Recently auctioned at
Sotheby's and now on exhibition at the Brontë Parsonage Museum:
BRONTË FAMILY | Collar, said to have belonged to Charlotte Brontë, with two letters by Arthur Bell Nicholls
LOT SOLD: 5,000 GBP
Embroidered whitework collar
muslin, tapered with a saw-tooth border, cotton thread floral design incorporating twelve fronds of a flowering plant, each frond with three sets of three conical flowers, 425 x 370mm, SAID TO HAVE BELONGED TO CHARLOTTE BRONTË AND HAVE BEEN EMBROIDERED FOR HER BY HER SISTER ANNE, spotting
[with:] Two autograph letters signed by Rev. Arthur Bell Nicholls, to Martha Hopksinson, the second enclosing an autograph testimonial signed ("...I have known Martha Hopkinson for many years first as a scholar and afterwards as a pupil Teacher in Haworth National School, in which she served an apprenticeship of five years..."), altogether 7 pages, 8vo, Banagher, Ireland, 3 November 1861 to 14 February 1862, with two autograph envelopes
AN EVOCATIVE RELIC WITH COMPELLING PROVENANCE. Martha Carr, née Hopkinson (1842-1905), was a student at Haworth National School when it was run by Charlotte Brontë's husband, Arthur Bell Nicholls.

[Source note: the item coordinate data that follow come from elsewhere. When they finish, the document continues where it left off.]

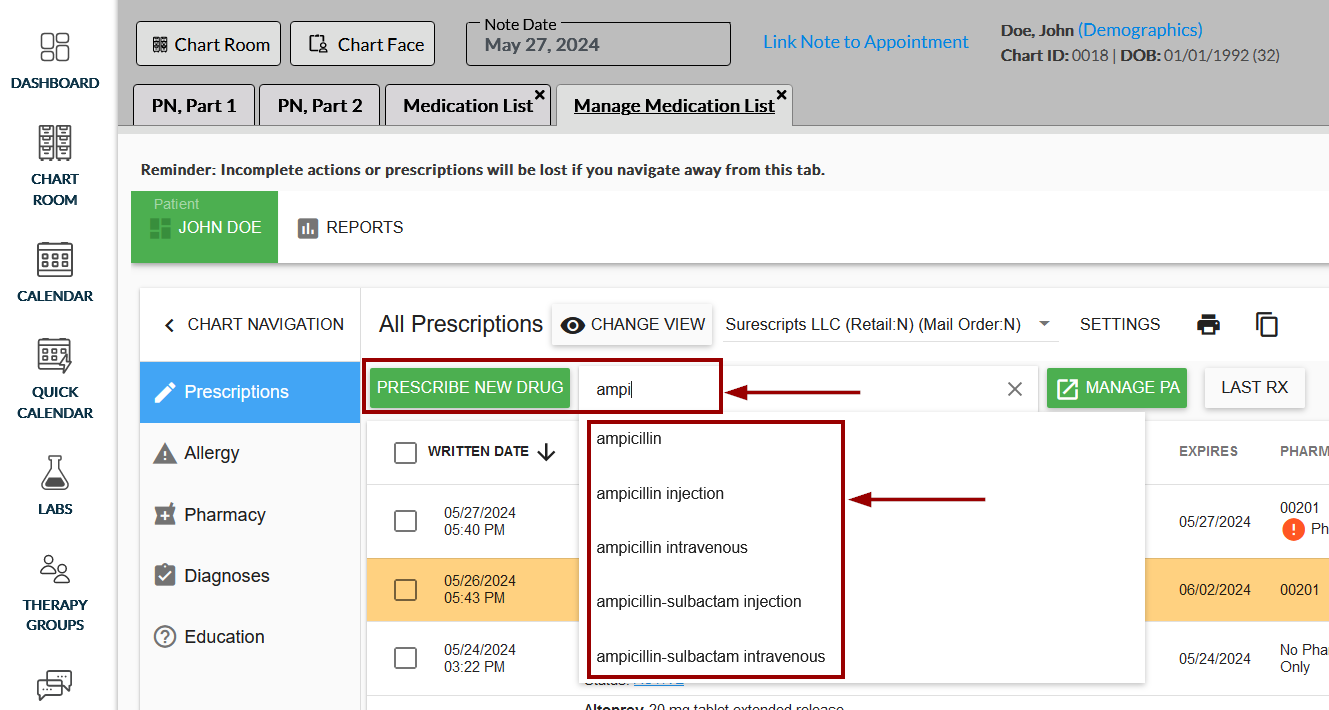Switch to the PN, Part 2 tab
The height and width of the screenshot is (710, 1329).
pyautogui.click(x=320, y=106)
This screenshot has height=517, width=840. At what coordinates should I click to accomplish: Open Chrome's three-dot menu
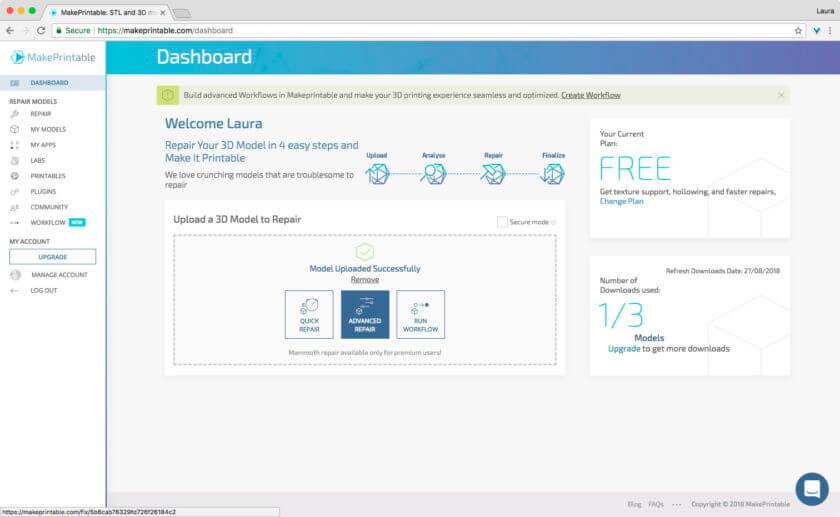[x=829, y=31]
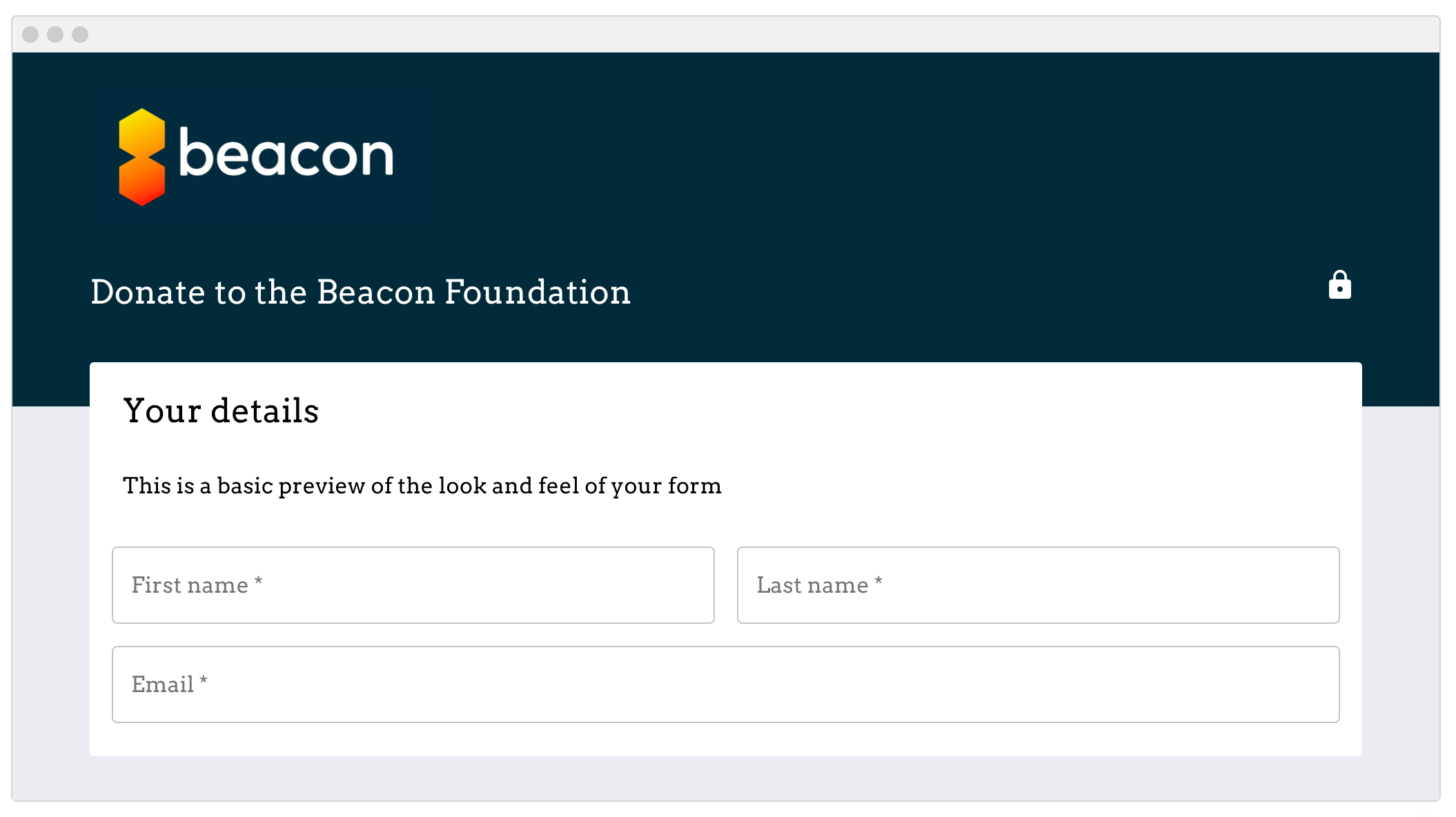Click the rightmost gray window dot
This screenshot has width=1456, height=817.
pos(80,35)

It is well documented that Charlotte helped her husband at the school during their brief marriage, during which time (1854-55) Martha will have been a favourite student. As the letters accompanying the collar attest, she continued at the school as a student teacher, and was presumably still there when Nicholls sold the contents of the parsonage and returned to Ireland, making her ideally placed to have been given a Brontë keepsake. Her family also bought furniture at the Parsonage house sale of October 1861.
In 1893, as part of discussions about the opening of a Brontë museum, Martha wrote to the Dewsbury Reporter with her recollections of the Brontës and the relics that remained with her family:
"...I was only about twelve years old when Miss Brontë died. I know very much more about her husband. I remember her being married, and I also remember her coming into school every Friday to examine the needlework [...] we have the flock bed on which she used to sleep [and on which the gifted writer died]. We have also a small dressing table that used to be in a bedroom. I have also a collar, worked on by one of the sisters..." (16 December 1893)

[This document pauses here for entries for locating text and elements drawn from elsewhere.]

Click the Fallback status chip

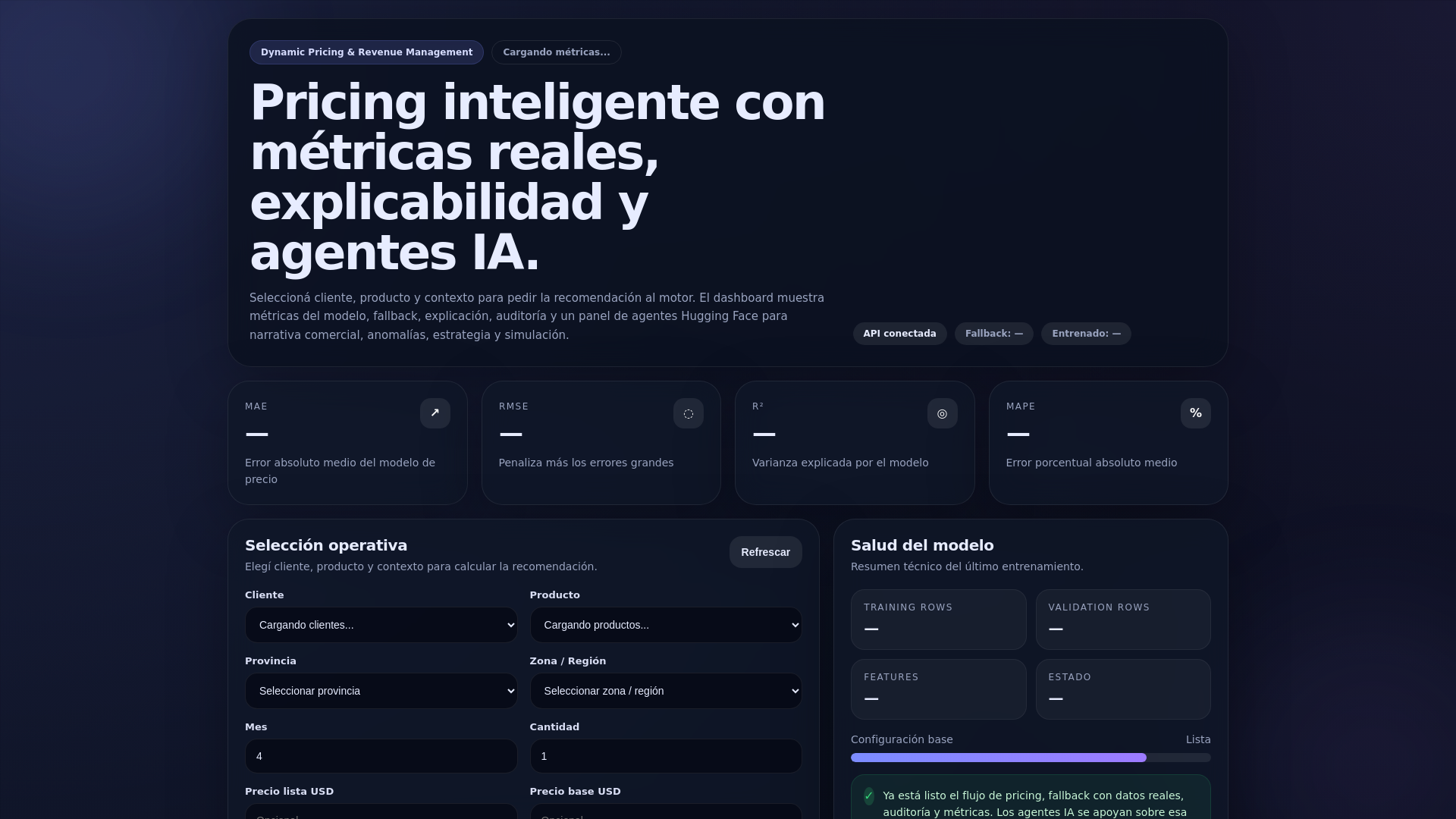click(x=993, y=334)
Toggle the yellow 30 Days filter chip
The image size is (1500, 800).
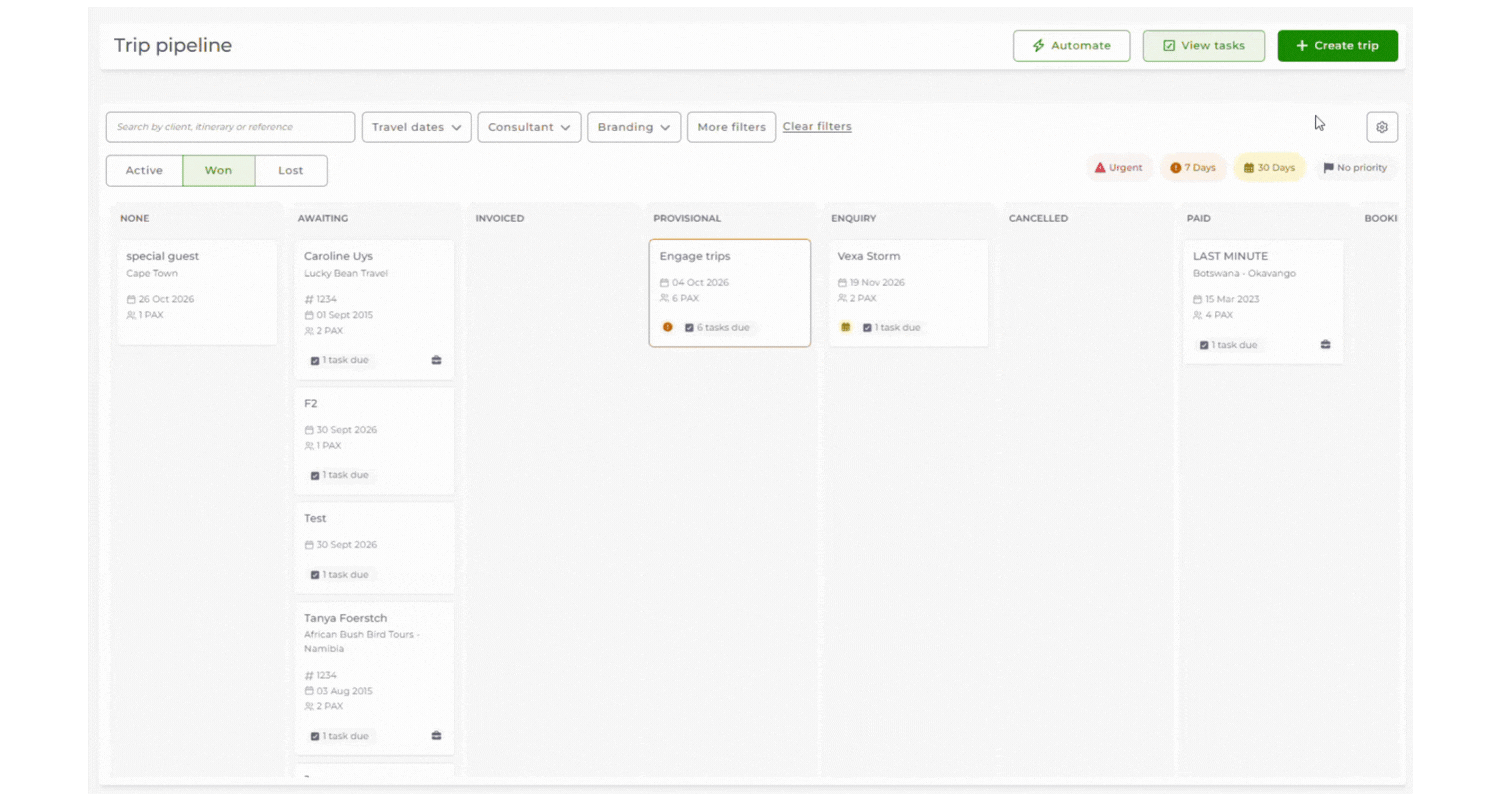pos(1269,168)
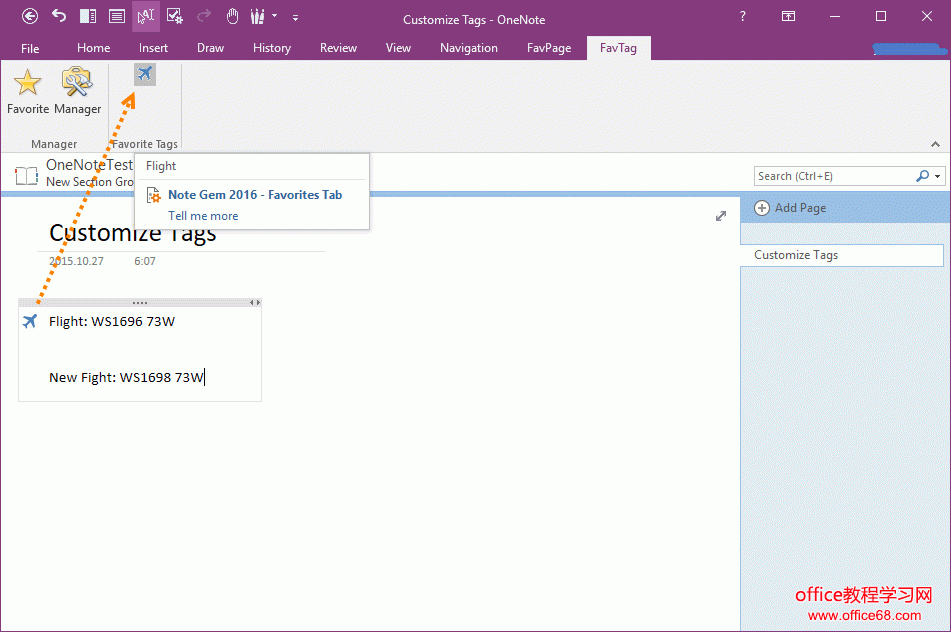Viewport: 951px width, 632px height.
Task: Open Customize Quick Access Toolbar dropdown
Action: coord(295,18)
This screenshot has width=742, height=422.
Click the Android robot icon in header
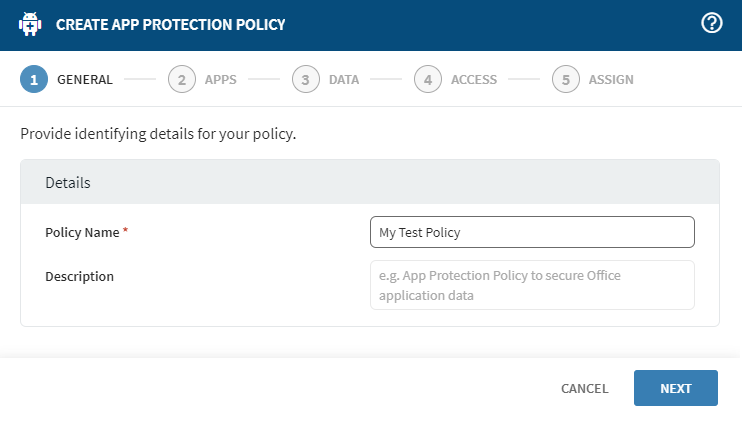(30, 24)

The collar was mentioned again by Whiteley Turner in A Spring-Time Saunter: Round and About Brontë Land (1913), at which time it was also illustrated. It was shown to Turner by Martha's sister, Ann Tempest, who told him that: "We value it, not particularly beacuse it was Charlotte's, but in remembrance and for the sake of those since passed away, who prized it very, very dearly; the embroidery is the work of Charlotte's youngest sister, Anne." (p.228) Charlotte's bed, which was still with the family in 1913, has since been lost to woodworm.